**What you are asked to do:** Word for word, transcribe all the entries shown below.
+ + + + + + +
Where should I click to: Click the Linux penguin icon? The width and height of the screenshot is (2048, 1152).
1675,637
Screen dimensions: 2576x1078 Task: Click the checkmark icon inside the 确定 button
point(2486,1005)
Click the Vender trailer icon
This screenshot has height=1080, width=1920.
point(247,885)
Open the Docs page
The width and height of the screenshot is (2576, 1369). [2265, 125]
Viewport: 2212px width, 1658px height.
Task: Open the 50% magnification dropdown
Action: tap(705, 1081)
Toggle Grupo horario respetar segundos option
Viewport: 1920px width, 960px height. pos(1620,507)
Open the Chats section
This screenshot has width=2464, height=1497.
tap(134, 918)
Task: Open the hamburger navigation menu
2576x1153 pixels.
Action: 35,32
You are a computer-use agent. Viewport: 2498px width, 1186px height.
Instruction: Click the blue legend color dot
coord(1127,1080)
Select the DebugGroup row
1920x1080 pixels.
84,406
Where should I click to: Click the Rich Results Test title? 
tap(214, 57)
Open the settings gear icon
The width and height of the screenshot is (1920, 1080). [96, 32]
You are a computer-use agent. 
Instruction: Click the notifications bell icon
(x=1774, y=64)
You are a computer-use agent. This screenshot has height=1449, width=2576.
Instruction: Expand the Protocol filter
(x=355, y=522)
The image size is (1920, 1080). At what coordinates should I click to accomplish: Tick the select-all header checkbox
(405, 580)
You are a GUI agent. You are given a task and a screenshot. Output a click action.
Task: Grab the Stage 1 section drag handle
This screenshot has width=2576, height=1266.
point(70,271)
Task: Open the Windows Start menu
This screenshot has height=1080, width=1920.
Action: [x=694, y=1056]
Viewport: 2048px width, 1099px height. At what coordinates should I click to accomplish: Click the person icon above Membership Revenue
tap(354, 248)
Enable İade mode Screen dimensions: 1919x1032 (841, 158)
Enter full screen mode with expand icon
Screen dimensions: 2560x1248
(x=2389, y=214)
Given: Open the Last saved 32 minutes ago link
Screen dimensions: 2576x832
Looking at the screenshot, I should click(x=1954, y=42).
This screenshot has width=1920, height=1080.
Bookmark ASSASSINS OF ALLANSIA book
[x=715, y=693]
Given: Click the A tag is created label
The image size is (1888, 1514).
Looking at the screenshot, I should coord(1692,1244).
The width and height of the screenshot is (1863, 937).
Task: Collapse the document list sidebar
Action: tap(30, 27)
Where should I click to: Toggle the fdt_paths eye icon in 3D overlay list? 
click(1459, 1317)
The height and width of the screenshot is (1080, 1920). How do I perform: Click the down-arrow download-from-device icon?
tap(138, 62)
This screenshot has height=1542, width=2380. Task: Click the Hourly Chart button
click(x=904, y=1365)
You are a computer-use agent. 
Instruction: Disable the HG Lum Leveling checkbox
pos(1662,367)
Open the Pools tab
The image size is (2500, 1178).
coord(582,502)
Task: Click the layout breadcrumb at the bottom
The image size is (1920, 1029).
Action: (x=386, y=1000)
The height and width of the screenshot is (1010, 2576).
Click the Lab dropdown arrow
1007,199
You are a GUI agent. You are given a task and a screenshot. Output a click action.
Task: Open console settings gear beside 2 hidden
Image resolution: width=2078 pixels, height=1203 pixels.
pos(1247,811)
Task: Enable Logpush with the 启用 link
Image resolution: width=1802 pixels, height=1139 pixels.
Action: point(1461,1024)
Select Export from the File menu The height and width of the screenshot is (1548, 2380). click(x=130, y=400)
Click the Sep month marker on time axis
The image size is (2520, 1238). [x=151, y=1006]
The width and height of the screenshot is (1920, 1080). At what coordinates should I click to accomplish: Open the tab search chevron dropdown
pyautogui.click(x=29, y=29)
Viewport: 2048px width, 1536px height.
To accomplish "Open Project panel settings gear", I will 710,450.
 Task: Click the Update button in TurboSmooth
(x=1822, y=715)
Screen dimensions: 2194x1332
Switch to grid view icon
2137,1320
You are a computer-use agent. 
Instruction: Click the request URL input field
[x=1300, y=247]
+ + + + + + +
**Result for this exercise:**
Where should I click to: Click the Linux penguin icon? The width and height of the screenshot is (2048, 1152).
1675,637
Screen dimensions: 2576x1078 Task: Click the checkmark icon inside the 确定 button
point(2486,1005)
Click the Vender trailer icon
This screenshot has height=1080, width=1920.
point(247,885)
Open the Docs page
The width and height of the screenshot is (2576, 1369). [2265, 125]
Viewport: 2212px width, 1658px height.
Task: Open the 50% magnification dropdown
Action: tap(705, 1081)
Toggle Grupo horario respetar segundos option
Viewport: 1920px width, 960px height. pos(1620,507)
Open the Chats section
This screenshot has width=2464, height=1497.
tap(134, 918)
Task: Open the hamburger navigation menu
2576x1153 pixels.
Action: 35,32
You are a computer-use agent. Viewport: 2498px width, 1186px height.
Instruction: Click the blue legend color dot
coord(1127,1080)
Select the DebugGroup row
1920x1080 pixels.
84,406
Where should I click to: Click the Rich Results Test title? 
tap(214, 57)
Open the settings gear icon
The width and height of the screenshot is (1920, 1080). [96, 32]
You are a computer-use agent. 
Instruction: Click the notifications bell icon
(x=1774, y=64)
You are a computer-use agent. This screenshot has height=1449, width=2576.
Instruction: Expand the Protocol filter
(x=355, y=522)
The image size is (1920, 1080). At what coordinates should I click to accomplish: Tick the select-all header checkbox
(405, 580)
You are a GUI agent. You are given a task and a screenshot. Output a click action.
Task: Grab the Stage 1 section drag handle
This screenshot has width=2576, height=1266.
point(70,271)
Task: Open the Windows Start menu
This screenshot has height=1080, width=1920.
Action: [x=694, y=1056]
Viewport: 2048px width, 1099px height. At what coordinates should I click to accomplish: Click the person icon above Membership Revenue
tap(354, 248)
Enable İade mode Screen dimensions: 1919x1032 (841, 158)
Enter full screen mode with expand icon
Screen dimensions: 2560x1248
(x=2389, y=214)
Given: Open the Last saved 32 minutes ago link
Screen dimensions: 2576x832
Looking at the screenshot, I should click(x=1954, y=42).
This screenshot has width=1920, height=1080.
Bookmark ASSASSINS OF ALLANSIA book
[x=715, y=693]
Given: Click the A tag is created label
The image size is (1888, 1514).
Looking at the screenshot, I should coord(1692,1244).
The width and height of the screenshot is (1863, 937).
Task: Collapse the document list sidebar
Action: tap(30, 27)
Where should I click to: Toggle the fdt_paths eye icon in 3D overlay list? 
click(1459, 1317)
The height and width of the screenshot is (1080, 1920). How do I perform: Click the down-arrow download-from-device icon?
tap(138, 62)
This screenshot has height=1542, width=2380. Task: Click the Hourly Chart button
click(x=904, y=1365)
You are a computer-use agent. 
Instruction: Disable the HG Lum Leveling checkbox
pos(1662,367)
Open the Pools tab
The image size is (2500, 1178).
coord(582,502)
Task: Click the layout breadcrumb at the bottom
The image size is (1920, 1029).
Action: (x=386, y=1000)
The height and width of the screenshot is (1010, 2576).
Click the Lab dropdown arrow
1007,199
You are a GUI agent. You are given a task and a screenshot. Output a click action.
Task: Open console settings gear beside 2 hidden
Image resolution: width=2078 pixels, height=1203 pixels.
pos(1247,811)
Task: Enable Logpush with the 启用 link
Image resolution: width=1802 pixels, height=1139 pixels.
Action: point(1461,1024)
Select Export from the File menu The height and width of the screenshot is (1548, 2380). click(x=130, y=400)
Click the Sep month marker on time axis
The image size is (2520, 1238). [x=151, y=1006]
The width and height of the screenshot is (1920, 1080). At what coordinates should I click to accomplish: Open the tab search chevron dropdown
pyautogui.click(x=29, y=29)
Viewport: 2048px width, 1536px height.
To accomplish "Open Project panel settings gear", I will 710,450.
 Task: Click the Update button in TurboSmooth
(x=1822, y=715)
Screen dimensions: 2194x1332
Switch to grid view icon
2137,1320
You are a computer-use agent. 
Instruction: Click the request URL input field
[x=1300, y=247]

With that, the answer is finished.